### RECORDS TO USE
* * * * *

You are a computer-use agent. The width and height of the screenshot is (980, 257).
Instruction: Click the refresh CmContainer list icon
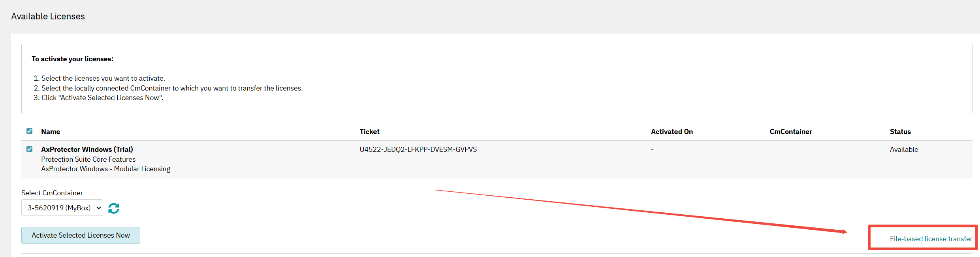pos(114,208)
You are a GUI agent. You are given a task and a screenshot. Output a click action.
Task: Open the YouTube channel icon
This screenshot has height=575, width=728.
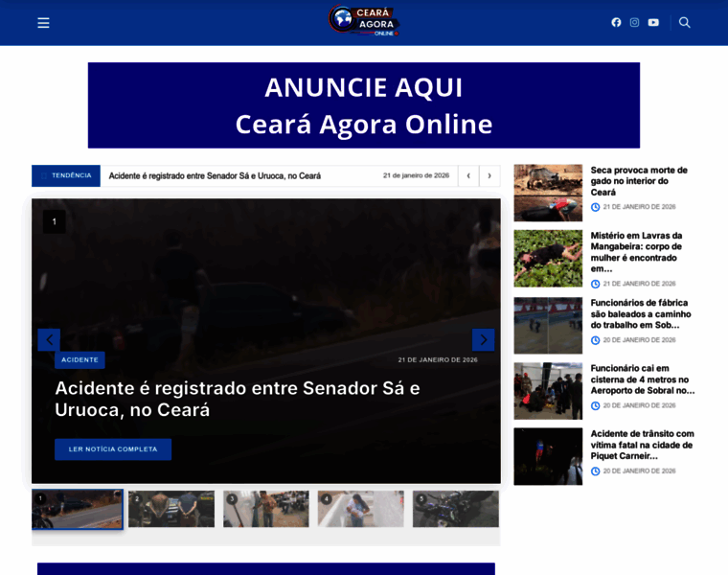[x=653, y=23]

* * * * *

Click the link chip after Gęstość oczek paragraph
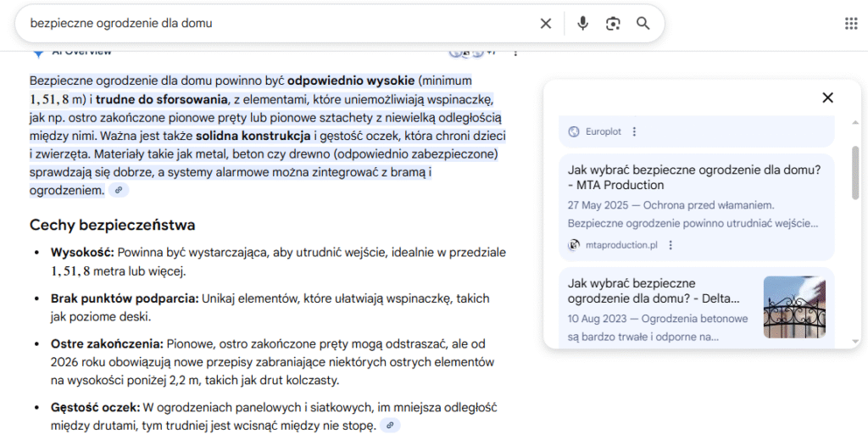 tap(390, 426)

* * * * *

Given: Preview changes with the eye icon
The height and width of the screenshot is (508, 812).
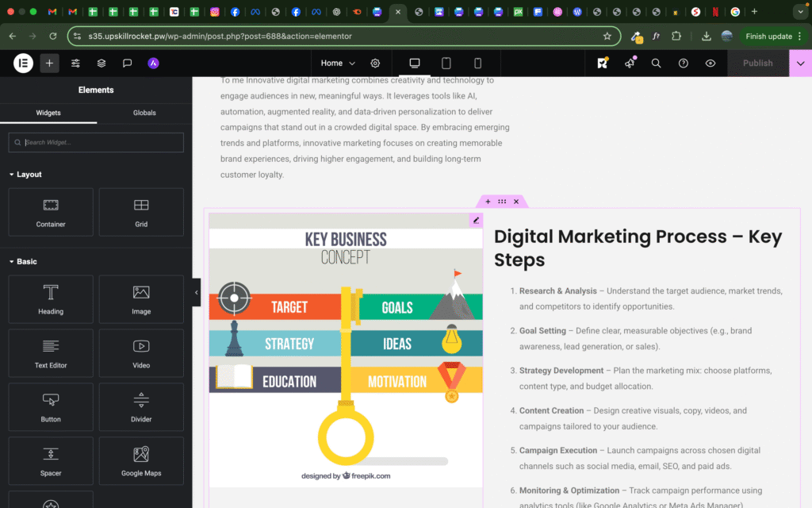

* * * * *

### EXERCISE PROMPT
From the material above, output only the span of lines that starts at the one containing "You are a computer-use" and finishes at the one containing "You are a GUI", word for word and free of pictures.

### TASK ANSWER
You are a computer-use agent. The width and height of the screenshot is (980, 257).
Instruction: Click the refresh CmContainer list icon
pos(114,208)
You are a GUI agent. You are given a task and a screenshot. Output a click action.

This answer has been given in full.